Ghilardi — questa la ricostruzione fatta da lui stesso — manda un sms a Gabriella con cui le dice di venire a prendere la borsa di suo figlio. Lei arriva, lascia fuori la macchina accesa. Lui l’attende seduto sul divano, la porta socchiusa. Le dice: "Entra", lei non entra. Forse ha paura, forse vuole che lui le porti la borsa, per andarsene via in fretta. A quel punto lui le chiude la porta in faccia. Gabriella allora si arrabbia e si attacca al campanello. Lui riapre, lei entra, e, racconta sempre Ghilardi, "comincia a offendermi". Inizia la colluttazione.

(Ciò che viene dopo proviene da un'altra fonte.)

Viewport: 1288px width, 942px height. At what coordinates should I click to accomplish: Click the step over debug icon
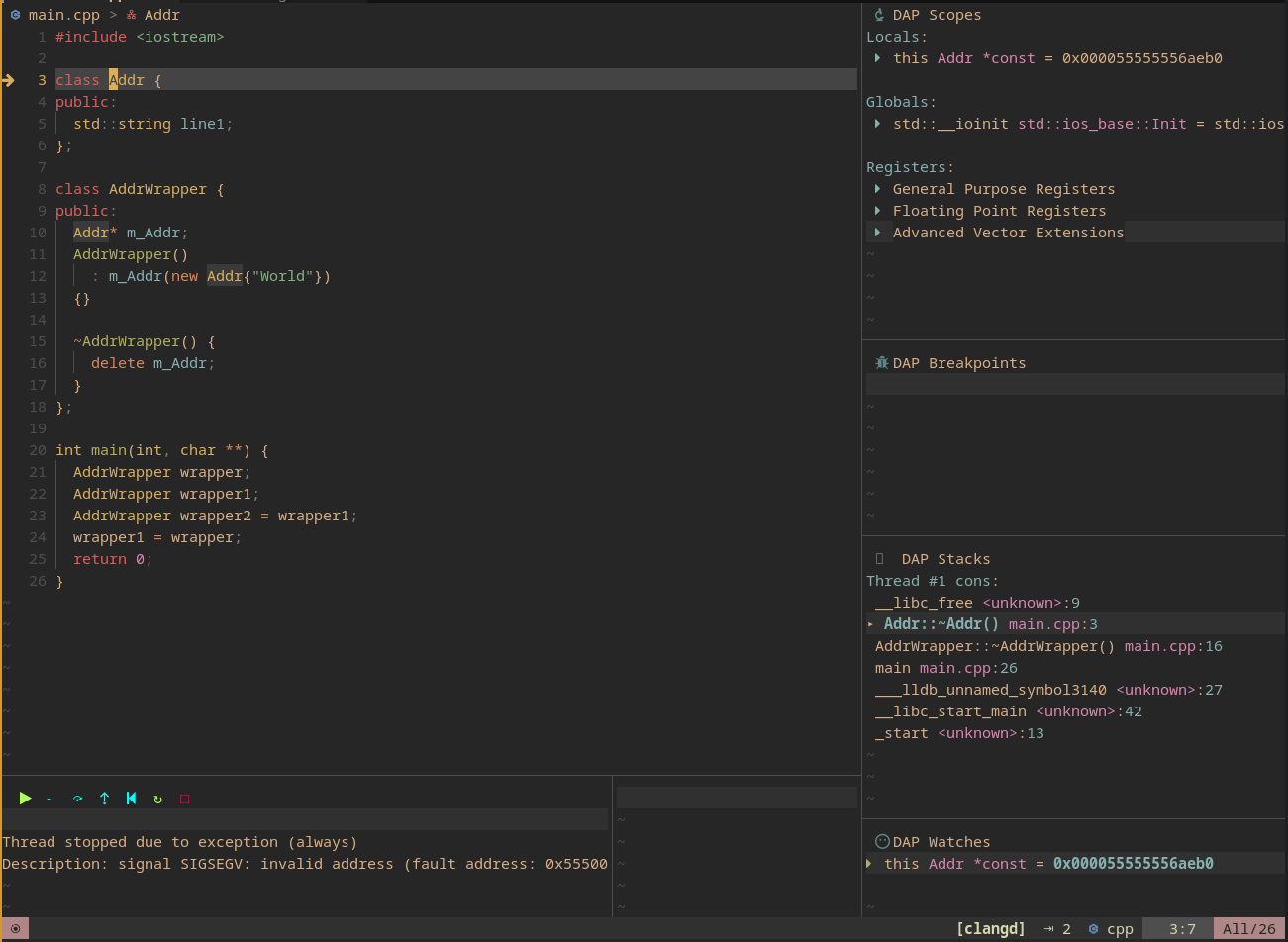77,799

La prima coltellata, quella che provoca l’emorragia, è nella schiena, perfora il polmone. Poi ce ne sono altre nella schiena della vittima. Ma ben 18 sono sul torace. Sono quelle che Ghilardi cita nella sua confessione: «Mi ricordo solo che stavo sopra di lei e la accoltellavo». I carabinieri ritroveranno nella casa di Ghilardi anche un’altra lettera, oltre alla sua in cui si scusa per non essersi «controllato». E’ scritta da Gabriella, ci sono parole dolci, si chiude con «Ti amo». Prima c’erano scritte frasi come «ti voglio un mondo di bene» e anche «quella fiamma che si è spenta...». Forse era il «punto» sulla loro storia di amore:che si stava affievolendo, ma lei gli voleva ancora bene. Cose vecchie. La rabbia di Ghilardi monta quando nell’agosto scorso viene a sapere che c’è un altro nella vita della sua Gabri. E’ quello l’inizio della fine.